In contrast to neutral events, emotionally arousing events often are remembered vividly and with great detail. Although generally adaptive to survival, this emotional memory enhancement may contribute to psychopathology. Blocking the arousal-related noradrenergic activity with a β blocker shortly after learning prevents the emotional enhancement of memory. In the present experiment, we tested in 48 healthy subjects whether the administration of the β blocker propranolol before the reactivation of already consolidated emotional episodic memories may interfere with their reconsolidation and, thus, reduce the subsequent feeling of remembering associated with these memories. Our results show that propranolol before reactivation abolished the superior memory for emotional relative to neutral stimuli and decreased ‘remember’ judgments for emotional items, suggesting that β-adrenergic blockade during reactivation made emotional memories comparable to neutral memories.
Reactivating apparently stable, consolidated memories may render them unstable again, so that a process of reconsolidation is needed to stabilize them anew (Dudai, 2006, Lewis et al., 1968 and Nader and Hardt, 2009). During reconsolidation, memories can be updated by incorporating new experiences (Forcato et al., 2007, Hupbach et al., 2007 and Schiller et al., 2010) or modified by amnesic agents (Eisenberg and Dudai, 2004, Kindt et al., 2009 and Nader et al., 2000). Such reconsolidation manipulations provide an opportunity to alter unwanted memories and thus a pathological hallmark of several psychiatric disorders, including post-traumatic stress disorder (PTSD).

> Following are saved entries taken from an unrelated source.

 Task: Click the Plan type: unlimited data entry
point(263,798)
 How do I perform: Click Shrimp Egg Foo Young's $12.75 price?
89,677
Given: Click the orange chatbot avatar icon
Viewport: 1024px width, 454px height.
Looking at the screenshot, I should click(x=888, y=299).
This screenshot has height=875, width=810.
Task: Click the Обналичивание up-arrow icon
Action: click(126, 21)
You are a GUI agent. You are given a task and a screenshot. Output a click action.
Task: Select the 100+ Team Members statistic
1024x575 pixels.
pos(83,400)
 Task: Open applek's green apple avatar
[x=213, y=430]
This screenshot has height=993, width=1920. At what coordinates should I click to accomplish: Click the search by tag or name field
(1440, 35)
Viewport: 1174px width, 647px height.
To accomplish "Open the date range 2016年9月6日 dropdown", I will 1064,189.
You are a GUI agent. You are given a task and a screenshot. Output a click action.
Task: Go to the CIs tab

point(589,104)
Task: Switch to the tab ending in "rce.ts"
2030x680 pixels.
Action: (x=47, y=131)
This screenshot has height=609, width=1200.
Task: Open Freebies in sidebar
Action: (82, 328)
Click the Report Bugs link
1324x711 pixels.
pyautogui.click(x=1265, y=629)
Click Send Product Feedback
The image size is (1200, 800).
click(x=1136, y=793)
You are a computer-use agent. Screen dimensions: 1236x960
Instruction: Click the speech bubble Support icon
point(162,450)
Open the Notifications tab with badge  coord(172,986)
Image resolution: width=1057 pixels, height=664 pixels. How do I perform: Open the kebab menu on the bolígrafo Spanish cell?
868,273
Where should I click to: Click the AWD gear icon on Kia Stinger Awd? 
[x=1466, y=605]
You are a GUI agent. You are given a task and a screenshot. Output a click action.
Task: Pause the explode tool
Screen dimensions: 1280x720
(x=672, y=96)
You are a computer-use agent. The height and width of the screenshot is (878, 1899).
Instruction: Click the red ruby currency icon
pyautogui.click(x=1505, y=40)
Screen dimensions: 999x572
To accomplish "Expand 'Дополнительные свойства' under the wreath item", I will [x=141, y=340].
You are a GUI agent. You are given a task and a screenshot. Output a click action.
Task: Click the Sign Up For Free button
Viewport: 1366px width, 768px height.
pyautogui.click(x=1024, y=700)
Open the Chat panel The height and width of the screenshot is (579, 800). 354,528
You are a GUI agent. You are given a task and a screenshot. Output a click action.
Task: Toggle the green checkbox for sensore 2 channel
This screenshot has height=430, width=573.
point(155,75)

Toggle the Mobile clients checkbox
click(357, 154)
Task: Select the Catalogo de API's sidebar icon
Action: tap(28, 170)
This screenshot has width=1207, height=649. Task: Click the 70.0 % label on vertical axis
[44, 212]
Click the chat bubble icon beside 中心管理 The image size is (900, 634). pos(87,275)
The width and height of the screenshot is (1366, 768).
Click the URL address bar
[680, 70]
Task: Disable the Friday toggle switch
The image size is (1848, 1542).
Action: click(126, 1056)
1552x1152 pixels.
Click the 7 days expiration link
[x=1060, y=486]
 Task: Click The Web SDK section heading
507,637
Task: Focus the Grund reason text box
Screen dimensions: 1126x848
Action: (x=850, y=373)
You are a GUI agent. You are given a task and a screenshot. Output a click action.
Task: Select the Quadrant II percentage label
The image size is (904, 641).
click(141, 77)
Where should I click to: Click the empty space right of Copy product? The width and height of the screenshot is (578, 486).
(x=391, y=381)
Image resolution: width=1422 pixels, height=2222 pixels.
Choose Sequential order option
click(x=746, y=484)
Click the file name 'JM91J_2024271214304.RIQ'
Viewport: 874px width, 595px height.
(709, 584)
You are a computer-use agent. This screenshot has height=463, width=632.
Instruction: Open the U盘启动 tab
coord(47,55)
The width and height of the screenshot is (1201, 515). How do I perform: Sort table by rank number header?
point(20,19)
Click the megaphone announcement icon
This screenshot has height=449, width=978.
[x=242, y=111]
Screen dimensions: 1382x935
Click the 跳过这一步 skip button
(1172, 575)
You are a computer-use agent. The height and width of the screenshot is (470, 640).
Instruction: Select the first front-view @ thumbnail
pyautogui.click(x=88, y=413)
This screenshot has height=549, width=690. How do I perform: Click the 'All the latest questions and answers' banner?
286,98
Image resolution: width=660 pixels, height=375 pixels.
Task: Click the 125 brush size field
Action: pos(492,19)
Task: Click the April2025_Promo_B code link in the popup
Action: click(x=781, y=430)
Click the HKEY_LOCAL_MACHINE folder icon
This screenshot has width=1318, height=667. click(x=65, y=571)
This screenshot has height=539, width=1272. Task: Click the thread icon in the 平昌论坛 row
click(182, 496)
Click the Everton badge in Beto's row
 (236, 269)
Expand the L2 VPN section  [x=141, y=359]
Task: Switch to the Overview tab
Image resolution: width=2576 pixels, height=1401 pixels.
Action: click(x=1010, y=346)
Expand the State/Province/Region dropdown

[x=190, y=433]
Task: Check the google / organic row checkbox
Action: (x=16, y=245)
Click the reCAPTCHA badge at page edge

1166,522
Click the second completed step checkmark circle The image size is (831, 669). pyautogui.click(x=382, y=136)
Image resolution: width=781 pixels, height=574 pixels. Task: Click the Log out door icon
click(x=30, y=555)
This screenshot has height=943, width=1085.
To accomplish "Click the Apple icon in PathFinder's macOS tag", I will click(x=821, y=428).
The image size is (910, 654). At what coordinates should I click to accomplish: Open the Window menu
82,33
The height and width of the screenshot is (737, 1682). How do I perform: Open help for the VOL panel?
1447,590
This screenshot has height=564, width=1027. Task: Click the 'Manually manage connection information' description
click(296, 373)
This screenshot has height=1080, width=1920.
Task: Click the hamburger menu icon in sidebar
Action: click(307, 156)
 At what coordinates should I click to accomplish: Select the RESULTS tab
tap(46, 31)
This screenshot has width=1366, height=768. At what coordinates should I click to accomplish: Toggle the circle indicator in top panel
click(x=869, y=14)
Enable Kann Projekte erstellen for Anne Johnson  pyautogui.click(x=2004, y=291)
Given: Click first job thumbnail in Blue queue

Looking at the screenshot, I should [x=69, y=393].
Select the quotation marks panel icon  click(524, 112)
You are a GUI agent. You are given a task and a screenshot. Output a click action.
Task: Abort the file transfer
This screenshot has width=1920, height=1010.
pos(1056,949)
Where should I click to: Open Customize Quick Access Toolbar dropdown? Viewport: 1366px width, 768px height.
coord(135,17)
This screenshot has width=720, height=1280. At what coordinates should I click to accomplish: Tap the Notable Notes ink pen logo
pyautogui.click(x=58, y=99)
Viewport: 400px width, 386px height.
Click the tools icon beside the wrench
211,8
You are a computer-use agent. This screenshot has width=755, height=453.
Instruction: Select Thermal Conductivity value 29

The overly strong memory for traumatic events that is characteristic for PTSD (American Psychiatric Association, 1994) can be seen as an extreme form of the otherwise adaptive memory enhancement for emotional events. Emotionally arousing events are usually very well remembered and this emotional memory enhancement is mediated by noradrenergic activity in the amygdala (McGaugh, 2000 and Phelps and LeDoux, 2005). The overstimulation of endogenous stress hormone systems due to an extremely stressful event mediates an over-consolidation of the event, resulting in a lasting trauma memory (Pitman, 1989). Emotional arousal, however, leads not necessarily to memories that are particularly accurate (emotion may sometimes even increase false alarm rates; e.g. Johansson et al., 2004 and Kapucu et al., 2008) but rather to memories that are particularly vivid and associated with a strong subjective feeling of remembering (Ochsner, 2000, Sharot et al., 2004 and Talarico and Rubin, 2003). Most likely, it is this vividness, this subjective sense of remembering that makes memory so painful in PTSD.
Blocking the arousal associated with emotional events by a β-adrenergic antagonist shortly after encoding prevents the emotional memory enhancement in healthy subjects (Cahill et al., 1994) and may reduce the risk for PTSD in individuals that have experienced a potentially traumatic event (Pitman et al., 2002). Although these data are promising, their clinical applicability may be limited as these effects are confined to a relatively short window after an event has happened (Ji et al., 2003), during which most people will not receive a clinical treatment. However, if reactivated memories are sensitive to similar manipulations as new memories, β-adrenergic blockade after memory reactivation should affect the reconsolidation of emotional memories and, thus, abolish the emotional memory enhancement a considerable time after the original memory was created. Support for this idea comes from rodent and human studies showing that β-adrenergic blockade during the reactivation of a conditioned fear may reduce the subsequent fear memory (Debiec and LeDoux, 2004, Kindt et al., 2009 and Soeter and Kindt, 2011).
In the present experiment, we hypothesized that the administration of the β-adrenergic antagonist propranolol before memory reactivation would reduce the subjective feeling of remembering associated with emotional episodic memories. We used the ‘remember/know’ procedure to assess the subjective sense of remembering neutral and emotionally arousing episodic memories. Participants were asked to indicate whether a previously presented stimulus evokes specific, vivid memories of its occurrence (‘remembering’) or whether they cannot recollect any specific aspects of its presentation (‘knowing’). According to the dual-process theory of recognition memory (Yonelinas, 2002), ‘remembering’ and ‘knowing’ reflect two distinct processes that engage separable neural networks (Henson et al., 1999 and Wheeler and Buckner, 2004). In particular, the amygdala, which processes emotional arousal (Kensinger and Corkin, 2004), is implicated in ‘remembering’ but not in ‘knowing’ emotional stimuli (Sharot et al., 2004).